D’ici la fin du mois de février prochain, la majorité des cabines téléphoniques françaises devraient disparaître des diverses communes où elles se trouvent. Face à des coûts de démantèlement élevé, une députée a demandé au gouvernement s’il était possible de les transformer en bornes WiFi.

cabine telephonique wikipedia

Et autant casser le suspens tout de suite, la réponse du ministère de l’économie est un si bel exemple de contournement de réponse qu’elle sera sûrement enseignée dans les plus prestigieuses écoles de langue de bois. Lorsque Mme Marianne Dubois, la députée du Loiret, demande si l’on ne pourrait pas transformer les 65 250 cabines téléphoniques restantes en France en bornes WiFi, le gouvernement esquive la question.

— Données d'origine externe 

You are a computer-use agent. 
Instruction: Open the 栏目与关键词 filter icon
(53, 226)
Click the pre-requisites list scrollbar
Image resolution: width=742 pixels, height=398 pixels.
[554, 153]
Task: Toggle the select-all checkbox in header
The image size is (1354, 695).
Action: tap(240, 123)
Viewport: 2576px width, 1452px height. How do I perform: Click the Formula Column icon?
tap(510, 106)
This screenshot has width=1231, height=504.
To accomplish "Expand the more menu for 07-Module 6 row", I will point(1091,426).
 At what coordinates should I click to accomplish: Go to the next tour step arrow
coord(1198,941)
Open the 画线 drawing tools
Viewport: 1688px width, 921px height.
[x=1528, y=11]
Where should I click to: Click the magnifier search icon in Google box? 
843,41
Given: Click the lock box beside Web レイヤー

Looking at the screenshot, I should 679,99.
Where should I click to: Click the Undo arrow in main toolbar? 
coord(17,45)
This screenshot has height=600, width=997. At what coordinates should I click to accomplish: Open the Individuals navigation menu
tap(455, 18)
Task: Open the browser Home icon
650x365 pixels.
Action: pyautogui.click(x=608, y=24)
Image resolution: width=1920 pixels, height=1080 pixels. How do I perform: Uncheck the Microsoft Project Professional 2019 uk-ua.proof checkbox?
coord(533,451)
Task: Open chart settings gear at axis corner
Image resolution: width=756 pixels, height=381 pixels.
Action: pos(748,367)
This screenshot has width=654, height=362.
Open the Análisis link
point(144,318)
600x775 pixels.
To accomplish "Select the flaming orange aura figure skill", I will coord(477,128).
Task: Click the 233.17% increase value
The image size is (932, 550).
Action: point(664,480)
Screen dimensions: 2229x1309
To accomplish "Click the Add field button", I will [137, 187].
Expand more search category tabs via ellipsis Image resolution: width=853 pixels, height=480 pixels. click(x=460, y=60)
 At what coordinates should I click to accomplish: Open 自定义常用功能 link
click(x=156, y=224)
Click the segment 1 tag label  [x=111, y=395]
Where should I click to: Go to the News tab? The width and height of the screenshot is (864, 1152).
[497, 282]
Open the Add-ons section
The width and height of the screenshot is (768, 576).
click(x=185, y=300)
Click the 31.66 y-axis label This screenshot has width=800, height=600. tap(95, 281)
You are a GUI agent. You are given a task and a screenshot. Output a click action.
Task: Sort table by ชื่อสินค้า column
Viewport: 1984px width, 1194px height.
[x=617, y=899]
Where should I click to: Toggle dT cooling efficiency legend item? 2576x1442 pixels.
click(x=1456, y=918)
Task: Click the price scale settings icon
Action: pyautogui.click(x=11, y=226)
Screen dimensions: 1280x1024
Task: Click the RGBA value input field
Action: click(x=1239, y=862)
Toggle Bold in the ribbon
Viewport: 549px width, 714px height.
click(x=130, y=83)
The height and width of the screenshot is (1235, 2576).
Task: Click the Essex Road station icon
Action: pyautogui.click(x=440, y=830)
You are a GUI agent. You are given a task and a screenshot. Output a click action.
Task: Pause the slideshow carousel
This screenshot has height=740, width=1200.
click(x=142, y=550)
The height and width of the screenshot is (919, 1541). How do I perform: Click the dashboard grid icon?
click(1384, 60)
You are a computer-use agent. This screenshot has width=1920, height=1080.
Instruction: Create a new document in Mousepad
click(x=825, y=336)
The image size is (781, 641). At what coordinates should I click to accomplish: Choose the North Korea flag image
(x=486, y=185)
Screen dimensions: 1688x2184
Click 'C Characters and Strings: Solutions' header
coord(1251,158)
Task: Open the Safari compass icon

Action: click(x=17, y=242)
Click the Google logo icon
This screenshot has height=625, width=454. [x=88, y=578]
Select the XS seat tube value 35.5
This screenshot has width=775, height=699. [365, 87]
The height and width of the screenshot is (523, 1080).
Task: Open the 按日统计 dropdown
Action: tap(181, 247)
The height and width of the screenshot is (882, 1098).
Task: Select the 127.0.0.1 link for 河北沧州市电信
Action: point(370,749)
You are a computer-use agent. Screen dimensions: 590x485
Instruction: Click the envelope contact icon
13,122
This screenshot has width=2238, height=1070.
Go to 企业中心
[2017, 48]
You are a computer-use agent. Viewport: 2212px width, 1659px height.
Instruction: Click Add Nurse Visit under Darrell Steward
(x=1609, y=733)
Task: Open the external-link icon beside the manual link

Sa réponse, à la fois longue et alambiquée se résume à rappeler pourquoi les cabines téléphoniques françaises disparaissent, par quoi elles seront remplacées (un réseau sans fil 2G) et ne se penche d’aucune façon sur leur transformation en borne WiFi. Une manière comme une autre d’écarter une bonne idée qui demanderait toutefois sûrement de l’argent, du temps pour passer des partenariats et une remise en cause partielle de la loi Macron.

 

La fin des cabines téléphoniques en échange d’une meilleure couverture réseau

Les cabines téléphoniques devraient presque totalement disparaître d’ici le 28 février prochain en France. Leur démantèlement est lié à la fin des zones blanches. C’est une contrepartie accordée à Orange par la loi Macron, qui avait jusqu’ici l’obligation d’installer et de maintenir des cabines téléphoniques sur l’ensemble du territoire. Orange avait alors pour obligation de maintenir une cabine téléphonique (ou publiphone) dans chaque commune et au moins deux pour les communes de plus de 1000 habitants. En échange, Orange, mais aussi les autres opérateurs s’engagent à couvrir les dernières zones blanches (sans réseau téléphonique 2G) en France d’ici la fin de l’année prochaine.